Then I had your brother and didn’t finish my master’s. To be honest, I didn’t have much interest. I didn’t have any idea. I think at the time I wasn’t really focused. Math I found easy because us Chinese- our math is good. So I thought that was ok. And then I had your brother and was a little- you understand. I’m the type who does what I want, but I also want to take care of my family. So your dad was already doing well in school. He still had one more year left. So I told your dad, we can’t both do this. Because every morning, there was someone who had to go work. So I went to work, early in the morning at 7 AM. I’d work until afternoon, around 2 or 3. I’d work in Westford at that place- when you were young you’d always go. The Laundromat! When you were small, dad would drive you over.
I went to Queens College. Dad came later and just applied to any school. He ended up going to NYIT. At the time he was still working. So I got the I-20 first and left the country first; or else if I didn’t leave the country I couldn’t get it. Your dad had a job. After two years in the army, he got out and went to an interview with a friend, someone else who studied law. They went to an insurance company and invited him to test for a spot while he was at it. He took the test, his friend didn’t get the position and he did. Insurance, they like law school students. They had some rules, right? At the time, he worked with something like sales. At the time in Taiwan, that was a pretty OK job. He didn’t have anything to do. And he was planning to leave the country, but hadn’t had the chance.
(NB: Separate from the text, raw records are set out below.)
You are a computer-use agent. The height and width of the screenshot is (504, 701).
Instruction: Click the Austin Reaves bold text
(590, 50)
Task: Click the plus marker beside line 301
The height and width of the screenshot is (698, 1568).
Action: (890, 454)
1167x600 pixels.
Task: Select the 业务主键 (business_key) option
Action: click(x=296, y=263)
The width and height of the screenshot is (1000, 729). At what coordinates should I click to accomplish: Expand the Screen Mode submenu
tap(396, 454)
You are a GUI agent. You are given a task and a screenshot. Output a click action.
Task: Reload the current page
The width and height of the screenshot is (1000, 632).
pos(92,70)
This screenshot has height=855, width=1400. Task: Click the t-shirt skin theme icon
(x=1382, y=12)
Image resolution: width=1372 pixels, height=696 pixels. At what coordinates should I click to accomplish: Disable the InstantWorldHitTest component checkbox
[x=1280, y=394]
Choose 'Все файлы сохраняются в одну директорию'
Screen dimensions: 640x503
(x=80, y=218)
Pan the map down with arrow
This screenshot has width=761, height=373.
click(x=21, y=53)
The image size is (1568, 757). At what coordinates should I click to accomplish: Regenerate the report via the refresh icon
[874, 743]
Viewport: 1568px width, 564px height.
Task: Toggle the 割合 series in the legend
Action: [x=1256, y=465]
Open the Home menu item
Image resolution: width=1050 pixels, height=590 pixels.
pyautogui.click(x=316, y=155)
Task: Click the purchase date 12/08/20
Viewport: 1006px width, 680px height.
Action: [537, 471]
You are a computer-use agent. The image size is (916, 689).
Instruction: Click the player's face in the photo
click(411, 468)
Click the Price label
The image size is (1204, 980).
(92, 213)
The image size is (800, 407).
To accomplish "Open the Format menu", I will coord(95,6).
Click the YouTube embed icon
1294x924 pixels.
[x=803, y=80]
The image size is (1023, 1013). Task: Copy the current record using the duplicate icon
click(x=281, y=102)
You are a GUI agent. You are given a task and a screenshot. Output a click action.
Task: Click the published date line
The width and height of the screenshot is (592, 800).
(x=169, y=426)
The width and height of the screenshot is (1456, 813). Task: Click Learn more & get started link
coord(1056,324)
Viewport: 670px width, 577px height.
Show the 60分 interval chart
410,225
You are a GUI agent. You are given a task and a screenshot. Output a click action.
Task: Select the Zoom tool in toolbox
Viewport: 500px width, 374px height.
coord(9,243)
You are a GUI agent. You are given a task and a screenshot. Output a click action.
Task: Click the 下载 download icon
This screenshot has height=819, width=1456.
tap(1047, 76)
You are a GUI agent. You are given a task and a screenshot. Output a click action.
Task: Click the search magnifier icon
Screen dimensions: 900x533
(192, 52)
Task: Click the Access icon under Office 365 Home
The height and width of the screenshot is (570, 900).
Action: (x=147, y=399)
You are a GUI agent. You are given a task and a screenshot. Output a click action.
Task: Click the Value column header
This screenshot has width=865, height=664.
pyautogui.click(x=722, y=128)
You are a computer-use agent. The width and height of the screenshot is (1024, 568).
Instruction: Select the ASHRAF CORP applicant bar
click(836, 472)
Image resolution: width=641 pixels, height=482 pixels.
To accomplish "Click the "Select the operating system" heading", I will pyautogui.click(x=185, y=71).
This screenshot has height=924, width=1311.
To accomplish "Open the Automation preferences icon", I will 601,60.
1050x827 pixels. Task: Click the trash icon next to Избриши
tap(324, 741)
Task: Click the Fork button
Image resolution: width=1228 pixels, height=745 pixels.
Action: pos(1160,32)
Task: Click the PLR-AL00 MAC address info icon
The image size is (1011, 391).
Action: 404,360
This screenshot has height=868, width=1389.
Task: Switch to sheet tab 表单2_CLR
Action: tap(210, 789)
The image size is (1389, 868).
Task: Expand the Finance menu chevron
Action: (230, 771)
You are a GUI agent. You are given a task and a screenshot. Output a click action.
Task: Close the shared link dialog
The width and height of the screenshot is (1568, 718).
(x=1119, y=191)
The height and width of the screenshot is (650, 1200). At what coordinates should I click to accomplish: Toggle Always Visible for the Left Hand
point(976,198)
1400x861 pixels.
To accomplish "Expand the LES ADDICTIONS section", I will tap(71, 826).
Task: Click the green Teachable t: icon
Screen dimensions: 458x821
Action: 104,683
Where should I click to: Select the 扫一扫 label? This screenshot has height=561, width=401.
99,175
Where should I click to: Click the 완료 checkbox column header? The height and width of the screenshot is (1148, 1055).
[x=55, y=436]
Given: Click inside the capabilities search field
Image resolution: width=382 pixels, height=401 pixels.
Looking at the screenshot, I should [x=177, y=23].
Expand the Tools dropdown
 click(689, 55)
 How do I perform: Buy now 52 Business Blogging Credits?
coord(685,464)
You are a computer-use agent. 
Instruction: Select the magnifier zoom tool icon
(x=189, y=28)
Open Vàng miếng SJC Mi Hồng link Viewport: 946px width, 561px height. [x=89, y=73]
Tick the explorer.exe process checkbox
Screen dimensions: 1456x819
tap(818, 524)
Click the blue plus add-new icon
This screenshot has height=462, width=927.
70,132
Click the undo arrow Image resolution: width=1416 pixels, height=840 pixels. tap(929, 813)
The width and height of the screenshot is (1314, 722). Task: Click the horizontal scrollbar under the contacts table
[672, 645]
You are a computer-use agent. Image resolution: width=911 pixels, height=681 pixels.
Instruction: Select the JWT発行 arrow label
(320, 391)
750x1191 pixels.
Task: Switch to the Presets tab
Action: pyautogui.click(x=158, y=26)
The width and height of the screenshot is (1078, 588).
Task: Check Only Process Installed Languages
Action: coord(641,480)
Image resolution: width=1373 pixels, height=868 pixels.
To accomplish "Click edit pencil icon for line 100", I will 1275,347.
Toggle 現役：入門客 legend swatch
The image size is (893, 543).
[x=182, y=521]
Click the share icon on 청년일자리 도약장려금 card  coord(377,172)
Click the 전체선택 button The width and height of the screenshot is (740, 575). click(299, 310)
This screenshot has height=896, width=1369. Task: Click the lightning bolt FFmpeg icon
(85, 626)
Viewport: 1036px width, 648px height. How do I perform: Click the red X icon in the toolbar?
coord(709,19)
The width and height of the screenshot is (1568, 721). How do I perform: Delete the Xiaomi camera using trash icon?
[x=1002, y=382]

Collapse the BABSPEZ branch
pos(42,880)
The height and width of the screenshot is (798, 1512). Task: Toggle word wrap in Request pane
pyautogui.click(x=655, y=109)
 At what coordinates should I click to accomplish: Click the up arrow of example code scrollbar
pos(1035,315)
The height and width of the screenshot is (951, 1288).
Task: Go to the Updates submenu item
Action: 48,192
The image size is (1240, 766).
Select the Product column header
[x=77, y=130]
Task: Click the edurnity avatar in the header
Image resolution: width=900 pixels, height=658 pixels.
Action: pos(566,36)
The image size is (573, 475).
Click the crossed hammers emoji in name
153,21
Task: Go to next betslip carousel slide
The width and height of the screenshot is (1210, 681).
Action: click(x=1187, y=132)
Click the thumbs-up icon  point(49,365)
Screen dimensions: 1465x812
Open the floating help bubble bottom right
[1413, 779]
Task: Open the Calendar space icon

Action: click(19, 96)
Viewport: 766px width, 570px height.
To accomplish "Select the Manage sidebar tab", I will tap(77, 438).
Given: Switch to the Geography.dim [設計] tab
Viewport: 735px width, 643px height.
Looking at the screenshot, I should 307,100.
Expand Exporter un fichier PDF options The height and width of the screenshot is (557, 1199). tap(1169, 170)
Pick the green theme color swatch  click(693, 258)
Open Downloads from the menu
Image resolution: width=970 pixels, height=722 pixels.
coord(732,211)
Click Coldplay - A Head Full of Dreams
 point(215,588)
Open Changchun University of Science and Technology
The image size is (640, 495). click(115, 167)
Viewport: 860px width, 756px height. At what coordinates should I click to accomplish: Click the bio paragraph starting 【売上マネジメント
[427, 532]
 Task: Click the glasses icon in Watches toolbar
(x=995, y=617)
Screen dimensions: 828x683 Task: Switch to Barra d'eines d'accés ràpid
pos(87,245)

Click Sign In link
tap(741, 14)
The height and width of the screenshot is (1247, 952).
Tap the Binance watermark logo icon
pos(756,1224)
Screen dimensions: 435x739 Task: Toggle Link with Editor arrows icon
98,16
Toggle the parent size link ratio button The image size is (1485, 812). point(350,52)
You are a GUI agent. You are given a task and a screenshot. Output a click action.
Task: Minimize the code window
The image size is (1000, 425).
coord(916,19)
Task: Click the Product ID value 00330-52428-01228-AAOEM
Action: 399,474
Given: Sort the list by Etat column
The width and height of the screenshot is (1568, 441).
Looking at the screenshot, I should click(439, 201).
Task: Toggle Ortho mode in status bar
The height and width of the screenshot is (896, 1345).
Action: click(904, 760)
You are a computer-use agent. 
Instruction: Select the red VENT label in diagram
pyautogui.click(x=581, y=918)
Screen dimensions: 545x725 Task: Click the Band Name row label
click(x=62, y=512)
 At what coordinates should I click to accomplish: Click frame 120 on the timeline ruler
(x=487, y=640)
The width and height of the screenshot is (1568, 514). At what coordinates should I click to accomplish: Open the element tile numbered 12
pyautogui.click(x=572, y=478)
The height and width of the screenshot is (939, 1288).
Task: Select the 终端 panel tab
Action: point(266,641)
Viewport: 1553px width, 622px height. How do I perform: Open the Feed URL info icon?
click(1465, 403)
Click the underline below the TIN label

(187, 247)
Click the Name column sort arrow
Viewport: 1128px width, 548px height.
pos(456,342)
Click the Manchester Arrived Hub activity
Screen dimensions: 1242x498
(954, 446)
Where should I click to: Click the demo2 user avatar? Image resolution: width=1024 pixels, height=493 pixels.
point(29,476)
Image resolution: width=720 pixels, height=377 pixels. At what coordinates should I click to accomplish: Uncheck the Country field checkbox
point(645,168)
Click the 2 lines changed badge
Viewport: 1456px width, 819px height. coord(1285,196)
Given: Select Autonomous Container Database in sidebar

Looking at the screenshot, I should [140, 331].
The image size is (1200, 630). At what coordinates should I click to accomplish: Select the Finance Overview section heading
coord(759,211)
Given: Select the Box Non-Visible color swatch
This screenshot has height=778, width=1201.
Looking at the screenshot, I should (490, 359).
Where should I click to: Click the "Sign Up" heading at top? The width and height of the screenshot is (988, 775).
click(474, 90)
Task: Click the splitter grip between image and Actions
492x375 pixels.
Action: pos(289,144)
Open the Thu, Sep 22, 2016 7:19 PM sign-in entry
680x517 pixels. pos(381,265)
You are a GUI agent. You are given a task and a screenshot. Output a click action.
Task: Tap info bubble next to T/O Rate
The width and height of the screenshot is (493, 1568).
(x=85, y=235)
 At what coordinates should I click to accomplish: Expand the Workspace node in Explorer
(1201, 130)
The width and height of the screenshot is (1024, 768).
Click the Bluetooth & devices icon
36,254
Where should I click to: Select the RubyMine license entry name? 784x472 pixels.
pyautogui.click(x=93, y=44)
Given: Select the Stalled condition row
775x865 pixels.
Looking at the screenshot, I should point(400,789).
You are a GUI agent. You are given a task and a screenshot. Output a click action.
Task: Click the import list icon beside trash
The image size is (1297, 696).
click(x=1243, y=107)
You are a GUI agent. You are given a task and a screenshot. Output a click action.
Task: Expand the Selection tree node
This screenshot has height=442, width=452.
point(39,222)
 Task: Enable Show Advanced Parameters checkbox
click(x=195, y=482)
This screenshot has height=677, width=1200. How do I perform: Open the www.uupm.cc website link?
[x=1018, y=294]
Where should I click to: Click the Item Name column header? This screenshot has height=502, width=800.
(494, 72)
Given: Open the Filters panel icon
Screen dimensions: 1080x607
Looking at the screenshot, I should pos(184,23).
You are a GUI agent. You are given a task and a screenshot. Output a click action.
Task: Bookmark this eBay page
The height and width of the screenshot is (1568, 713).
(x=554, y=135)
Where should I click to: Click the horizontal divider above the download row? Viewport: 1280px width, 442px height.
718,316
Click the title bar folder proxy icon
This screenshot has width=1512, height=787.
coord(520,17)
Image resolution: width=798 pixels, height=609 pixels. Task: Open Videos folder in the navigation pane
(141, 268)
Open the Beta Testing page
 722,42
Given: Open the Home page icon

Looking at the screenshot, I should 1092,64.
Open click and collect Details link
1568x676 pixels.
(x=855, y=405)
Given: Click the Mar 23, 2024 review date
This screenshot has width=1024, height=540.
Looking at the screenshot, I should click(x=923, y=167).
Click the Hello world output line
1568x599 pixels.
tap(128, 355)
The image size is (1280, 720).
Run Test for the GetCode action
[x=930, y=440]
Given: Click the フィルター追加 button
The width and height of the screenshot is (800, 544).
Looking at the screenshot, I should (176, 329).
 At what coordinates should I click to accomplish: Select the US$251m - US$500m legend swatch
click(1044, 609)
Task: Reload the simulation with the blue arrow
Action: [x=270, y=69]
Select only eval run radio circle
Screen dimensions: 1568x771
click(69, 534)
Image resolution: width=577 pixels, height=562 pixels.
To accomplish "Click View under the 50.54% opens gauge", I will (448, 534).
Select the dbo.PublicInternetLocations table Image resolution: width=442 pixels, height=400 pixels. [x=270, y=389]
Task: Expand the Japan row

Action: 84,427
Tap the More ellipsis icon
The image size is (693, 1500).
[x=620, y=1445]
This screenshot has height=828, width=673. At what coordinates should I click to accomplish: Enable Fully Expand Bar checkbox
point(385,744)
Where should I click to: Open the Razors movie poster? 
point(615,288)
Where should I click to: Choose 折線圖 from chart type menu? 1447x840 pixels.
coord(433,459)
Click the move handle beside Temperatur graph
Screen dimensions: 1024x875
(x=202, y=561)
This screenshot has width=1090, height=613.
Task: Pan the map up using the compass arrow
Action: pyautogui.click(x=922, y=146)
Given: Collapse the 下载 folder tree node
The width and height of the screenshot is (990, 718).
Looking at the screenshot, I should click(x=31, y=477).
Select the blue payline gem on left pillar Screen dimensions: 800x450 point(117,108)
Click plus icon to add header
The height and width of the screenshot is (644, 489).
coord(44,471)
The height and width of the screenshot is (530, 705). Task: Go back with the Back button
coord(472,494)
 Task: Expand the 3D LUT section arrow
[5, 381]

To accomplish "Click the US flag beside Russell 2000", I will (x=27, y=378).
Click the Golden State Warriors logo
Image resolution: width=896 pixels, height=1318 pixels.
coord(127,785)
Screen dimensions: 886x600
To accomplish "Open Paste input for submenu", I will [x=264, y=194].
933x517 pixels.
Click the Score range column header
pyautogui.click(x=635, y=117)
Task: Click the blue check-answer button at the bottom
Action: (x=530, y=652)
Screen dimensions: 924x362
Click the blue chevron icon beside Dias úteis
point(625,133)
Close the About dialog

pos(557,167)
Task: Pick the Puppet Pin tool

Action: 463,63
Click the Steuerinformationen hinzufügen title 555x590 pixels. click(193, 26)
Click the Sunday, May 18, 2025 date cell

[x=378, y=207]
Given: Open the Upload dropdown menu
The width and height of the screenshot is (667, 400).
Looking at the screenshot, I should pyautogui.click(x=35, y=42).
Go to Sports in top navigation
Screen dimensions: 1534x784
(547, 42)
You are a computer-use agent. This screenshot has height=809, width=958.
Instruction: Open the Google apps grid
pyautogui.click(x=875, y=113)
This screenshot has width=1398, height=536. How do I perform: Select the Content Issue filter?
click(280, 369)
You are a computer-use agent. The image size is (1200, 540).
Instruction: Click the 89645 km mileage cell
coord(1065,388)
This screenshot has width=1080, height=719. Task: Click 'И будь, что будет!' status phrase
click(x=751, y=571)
[What was the immigration process like?] I was working for two years before I left the country. I-20 is when you get a school application. It’s an immigrant number. It was related to education. Then you left the country. After that there were different visas. And once we got there, I counted as an F-1, which is for students. Then your dad is my spouse, so he used F-2 to come because he hadn’t gotten into a school yet. He got here and applied directly to schools. Because if he had done it from Taiwan he would have had to do a lot of different things. Here he just had to send his resume, his documents to school.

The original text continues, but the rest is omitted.